## EXERCISE PROMPT
Find each line in the records below that contains the string "agent" and copy it out. The match must respect uppercase and lowercase.

================

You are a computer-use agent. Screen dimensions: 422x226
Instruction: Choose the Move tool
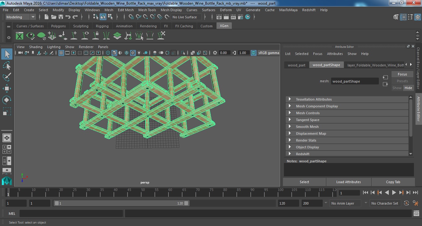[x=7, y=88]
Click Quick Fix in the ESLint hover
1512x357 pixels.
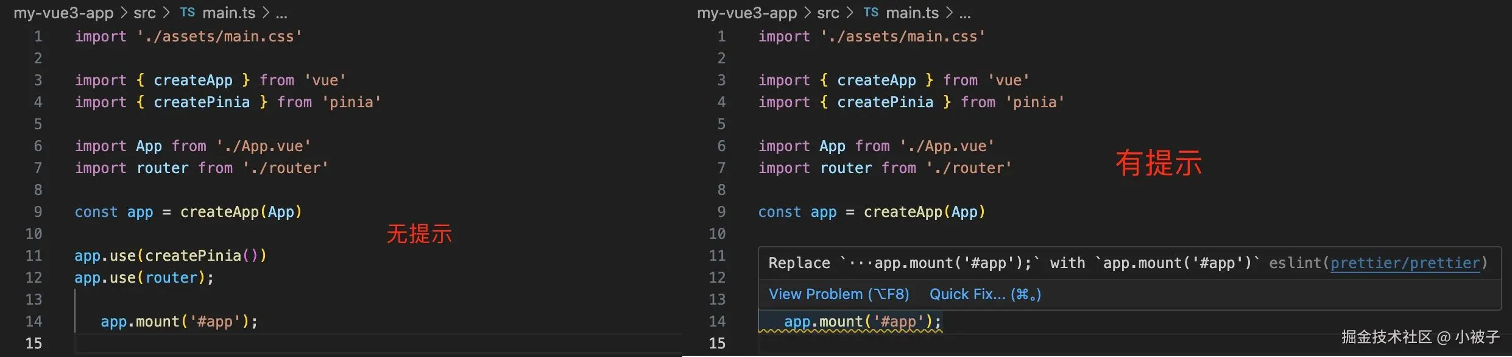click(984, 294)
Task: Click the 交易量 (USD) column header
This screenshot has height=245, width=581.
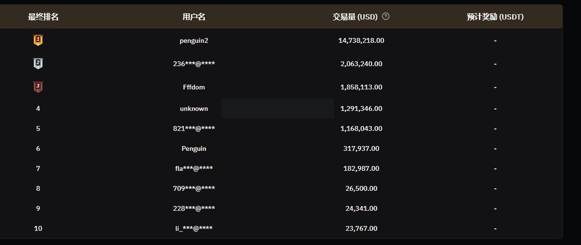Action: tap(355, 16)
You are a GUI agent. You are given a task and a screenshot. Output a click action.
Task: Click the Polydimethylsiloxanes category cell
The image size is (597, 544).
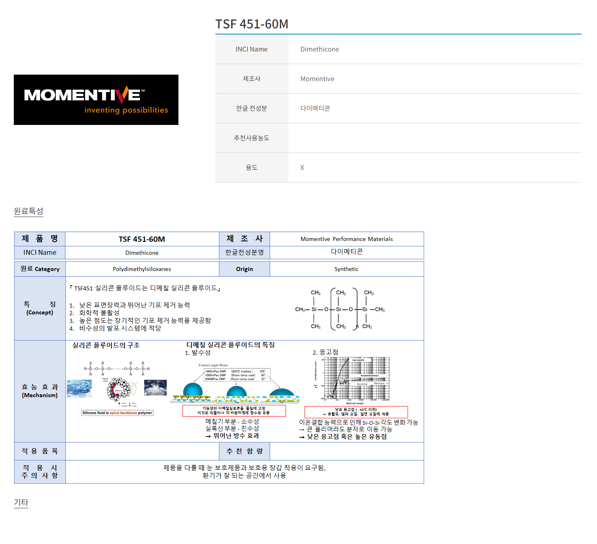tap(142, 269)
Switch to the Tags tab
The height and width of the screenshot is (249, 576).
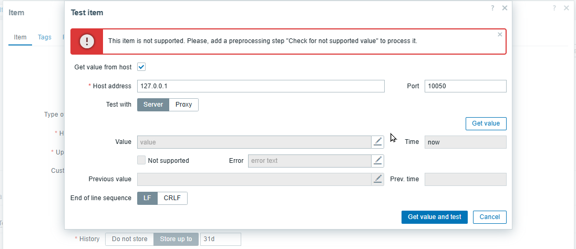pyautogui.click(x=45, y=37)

================

## EXERCISE SOLUTION
You are a computer-use agent. Screen dimensions: 422x226
You are a GUI agent. You are given a task and a screenshot. Output a click action.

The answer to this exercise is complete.